■ **AIM OF THE TASK**:
In the entries below, find each line with the word "width" and pull it out.

[[ THE DATA, beginning ]]

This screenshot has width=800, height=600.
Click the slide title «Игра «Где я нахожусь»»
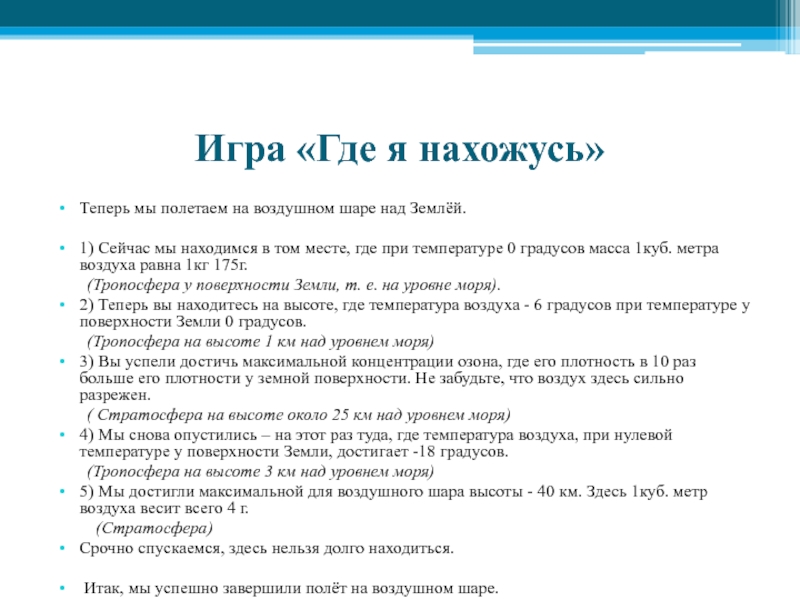(x=400, y=151)
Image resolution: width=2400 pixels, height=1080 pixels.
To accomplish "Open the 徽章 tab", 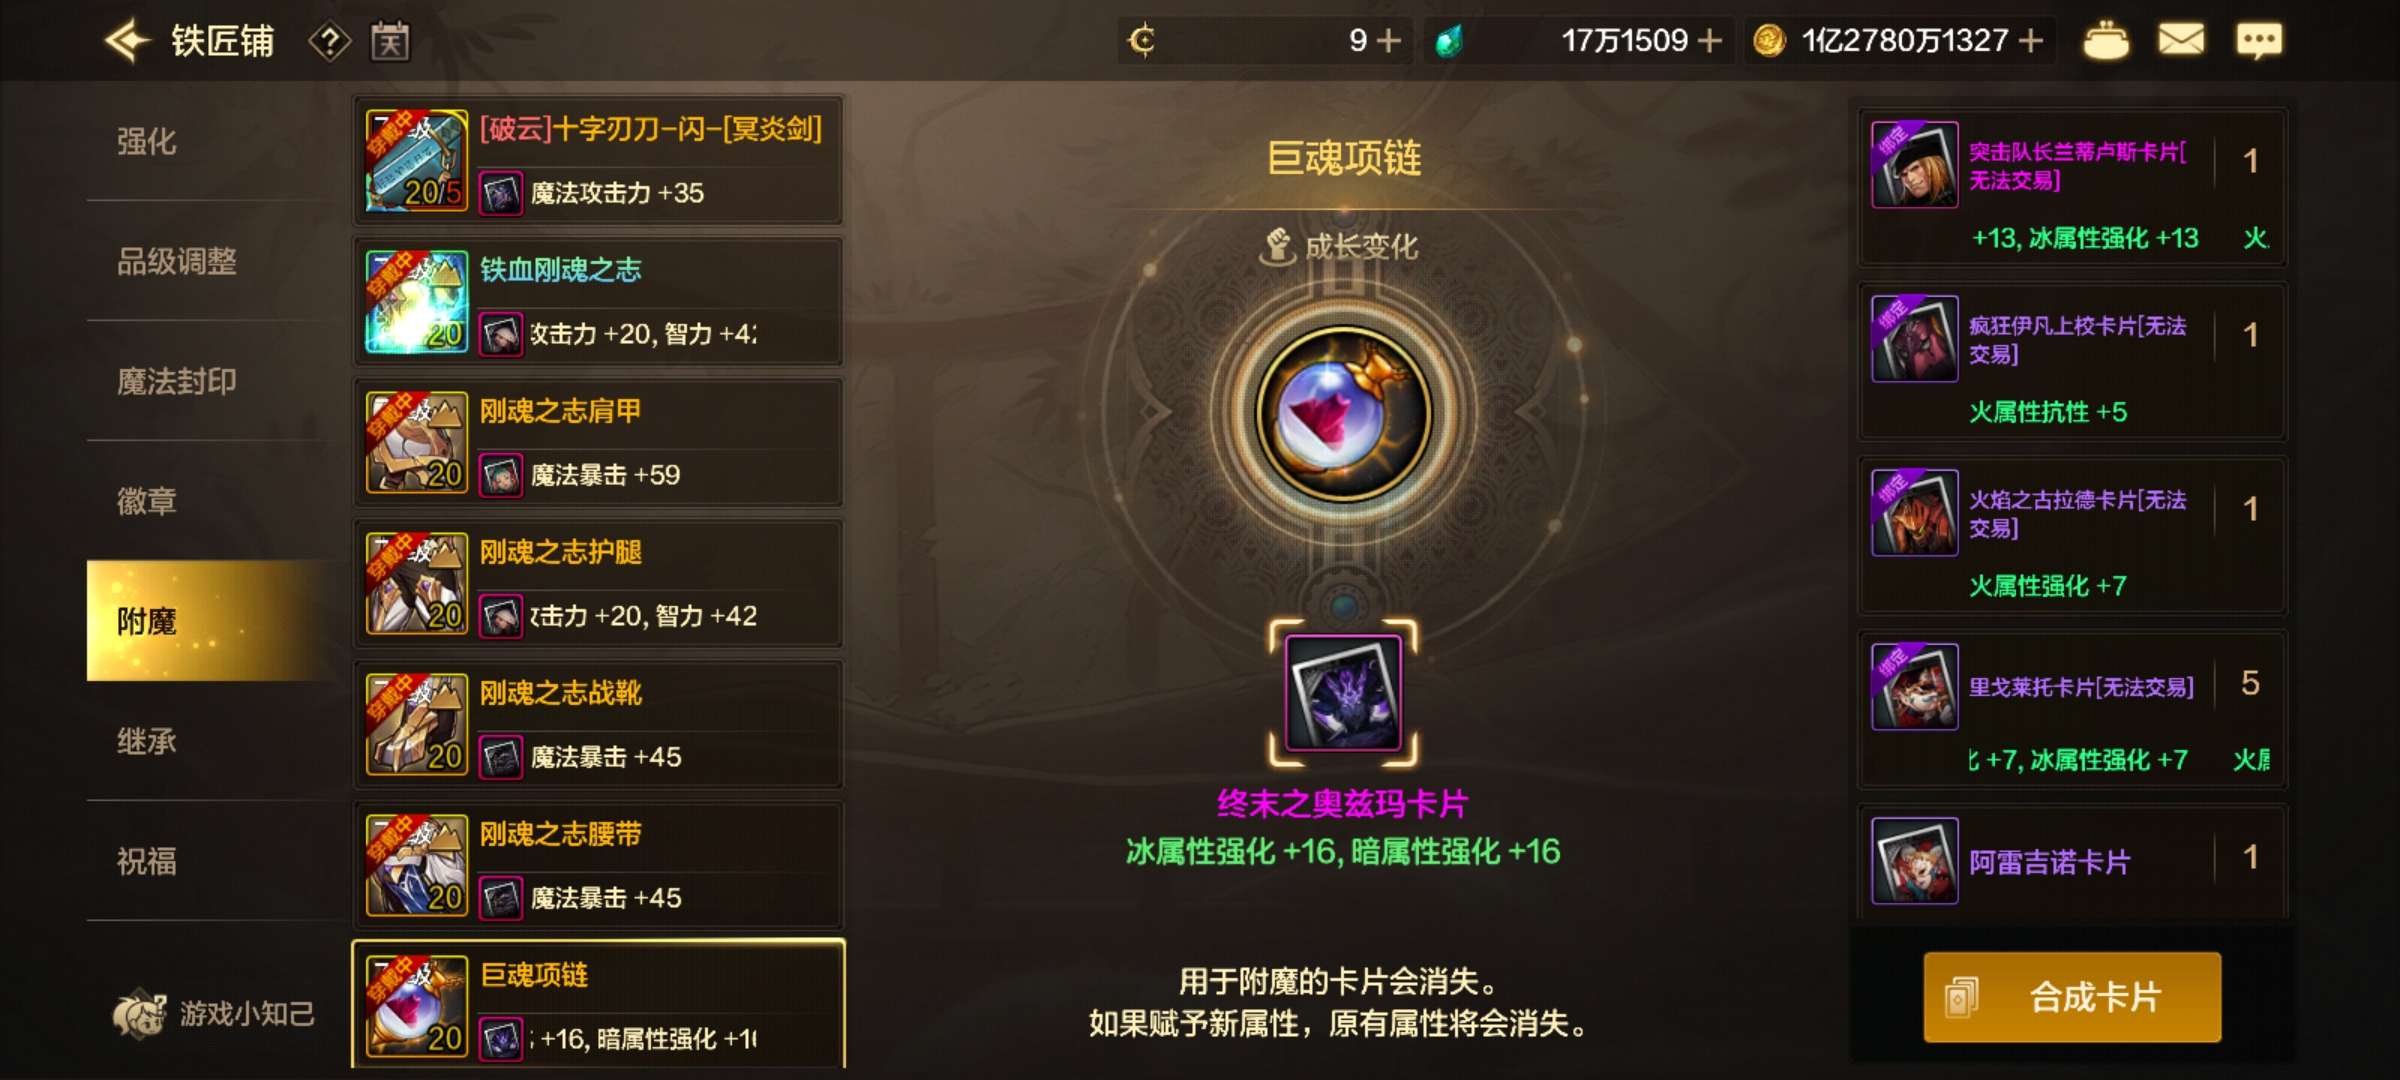I will point(147,501).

[[ THE DATA, end ]]

■ **SOLUTION**:
This screenshot has width=800, height=600.
Image resolution: width=2400 pixels, height=1080 pixels.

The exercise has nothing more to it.